La Coupe du Monde de football 2026, qui s'ouvre le 11 juin, est d'ores et déjà entachée par une série de polémiques liées à la politique migratoire restrictive de l'administration Trump. Des arbitres, des responsables d'équipes et des supporters se voient refuser l'entrée sur le territoire américain, suscitant l'indignation internationale.
Un arbitre somalien refoulé
L'arbitre somalien Omar Abdulkadir Artan, désigné meilleur arbitre africain en 2025, a été refoulé à l'aéroport de Miami le 6 juin. Les autorités américaines l'accusent d'être « lié à des personnes soupçonnées d'appartenir à des organisations terroristes », ce qui le rend inéligible à l'entrée. Pourtant, Artan possédait un visa valide et tous les documents requis. Il a été interrogé pendant onze heures, détenu, puis renvoyé en Somalie. Son retour forcé a été célébré par une foule à Mogadiscio, et l'UEFA lui a proposé d'arbitrer la Supercoupe d'Europe.
Des responsables iraniens privés de visas
Une quinzaine de responsables de la sélection iranienne se sont vu refuser des visas américains. Andrew Giuliani, responsable de l'organisation de la Coupe du Monde à la Maison Blanche, a justifié cette décision par des « très bonnes raisons », évoquant des liens possibles avec les Gardiens de la Révolution. L'équipe iranienne a dû déplacer son camp de base de Tucson (Arizona) à Tijuana (Mexique), bien qu'elle doive jouer ses matchs de groupe aux États-Unis. À leur arrivée au Mexique, les joueurs portaient un pin's arborant le nombre 168, en mémoire des victimes d'un bombardement américain sur une école en Iran.

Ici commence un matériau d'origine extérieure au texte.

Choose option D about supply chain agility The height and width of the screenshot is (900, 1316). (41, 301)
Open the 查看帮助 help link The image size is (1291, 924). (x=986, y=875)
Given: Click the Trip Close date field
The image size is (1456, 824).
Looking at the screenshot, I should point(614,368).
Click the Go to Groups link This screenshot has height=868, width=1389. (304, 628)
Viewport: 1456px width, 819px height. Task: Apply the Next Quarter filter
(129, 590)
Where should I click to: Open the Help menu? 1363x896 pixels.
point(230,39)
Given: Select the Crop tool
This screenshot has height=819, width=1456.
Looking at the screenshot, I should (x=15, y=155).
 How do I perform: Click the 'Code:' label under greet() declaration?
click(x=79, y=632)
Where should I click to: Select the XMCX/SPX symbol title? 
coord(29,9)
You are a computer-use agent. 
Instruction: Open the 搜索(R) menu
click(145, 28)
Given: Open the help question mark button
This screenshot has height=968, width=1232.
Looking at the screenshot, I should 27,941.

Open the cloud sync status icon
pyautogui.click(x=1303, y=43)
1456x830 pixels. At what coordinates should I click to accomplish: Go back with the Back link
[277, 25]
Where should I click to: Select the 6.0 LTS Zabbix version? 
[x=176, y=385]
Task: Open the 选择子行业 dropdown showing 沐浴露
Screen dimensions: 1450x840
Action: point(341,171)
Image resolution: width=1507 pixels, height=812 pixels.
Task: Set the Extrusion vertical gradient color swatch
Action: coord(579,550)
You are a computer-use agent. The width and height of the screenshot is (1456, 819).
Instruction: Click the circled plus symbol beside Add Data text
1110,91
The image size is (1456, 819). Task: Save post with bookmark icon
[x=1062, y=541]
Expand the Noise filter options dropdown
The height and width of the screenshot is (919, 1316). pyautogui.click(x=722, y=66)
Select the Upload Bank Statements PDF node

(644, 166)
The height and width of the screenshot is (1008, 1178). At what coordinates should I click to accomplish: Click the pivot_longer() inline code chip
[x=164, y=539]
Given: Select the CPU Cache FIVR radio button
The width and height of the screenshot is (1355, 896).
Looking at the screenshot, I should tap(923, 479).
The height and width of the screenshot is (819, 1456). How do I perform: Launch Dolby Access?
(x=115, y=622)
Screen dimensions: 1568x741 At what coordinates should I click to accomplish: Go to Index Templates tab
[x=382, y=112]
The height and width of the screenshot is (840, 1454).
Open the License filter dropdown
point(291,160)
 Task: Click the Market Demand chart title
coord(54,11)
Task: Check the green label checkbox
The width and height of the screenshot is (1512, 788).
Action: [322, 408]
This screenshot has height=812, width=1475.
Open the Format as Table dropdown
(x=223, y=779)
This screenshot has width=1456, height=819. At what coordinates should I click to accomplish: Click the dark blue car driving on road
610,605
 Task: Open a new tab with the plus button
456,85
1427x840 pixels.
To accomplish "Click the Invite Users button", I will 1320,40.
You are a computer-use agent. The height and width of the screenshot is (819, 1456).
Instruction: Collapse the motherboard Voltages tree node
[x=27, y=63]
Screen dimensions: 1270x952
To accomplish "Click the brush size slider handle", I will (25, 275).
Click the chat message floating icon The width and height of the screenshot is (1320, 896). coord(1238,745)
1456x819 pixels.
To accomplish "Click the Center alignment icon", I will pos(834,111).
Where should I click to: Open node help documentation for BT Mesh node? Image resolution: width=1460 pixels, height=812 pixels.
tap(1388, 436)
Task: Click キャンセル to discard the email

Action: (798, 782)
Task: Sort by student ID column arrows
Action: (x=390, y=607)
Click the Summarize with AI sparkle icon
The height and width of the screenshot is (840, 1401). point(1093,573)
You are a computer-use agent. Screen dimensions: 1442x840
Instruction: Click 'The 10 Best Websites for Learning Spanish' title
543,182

Un joueur irakien longuement interrogé
L'attaquant irakien Aymen Hussein a été retenu pendant sept heures à l'aéroport O'Hare de Chicago, son téléphone inspecté, avant d'être finalement autorisé à entrer. En revanche, le photographe officiel de l'équipe irakienne, Talal Salah, a été refoulé après plus de dix heures de détention, malgré un visa valide.
Des supporters ivoiriens refoulés
De nombreux supporters ivoiriens n'ont pas pu obtenir de visas pour se rendre aux États-Unis. Le président du Comité national des supporters des Éléphants, Julien Kouadio Adonis, a déclaré que les autorités américaines étaient claires : elles ne voulaient pas de supporters de certains pays, dont la Côte d'Ivoire. Seuls quelques officiels ont finalement obtenu des visas après d'âpres négociations.
Des journalistes sportifs sans visas
Le président de l'Association internationale de la presse sportive (AIPS), Gianni Merlo, a dénoncé dans une lettre ouverte à la FIFA les difficultés rencontrées par les journalistes pour obtenir des visas. Des collègues iraniens et africains n'ont reçu que des visas à usage unique, les empêchant de suivre leur équipe au Canada ou au Mexique. Il qualifie cette situation d'« inacceptable ».
Le Haut-Commissaire des Nations Unies aux droits de l'homme, Volker Türk, a appelé à une remise en question des politiques migratoires américaines, tandis que la FIFA se dit impuissante, affirmant ne pas intervenir dans les procédures d'immigration des pays hôtes.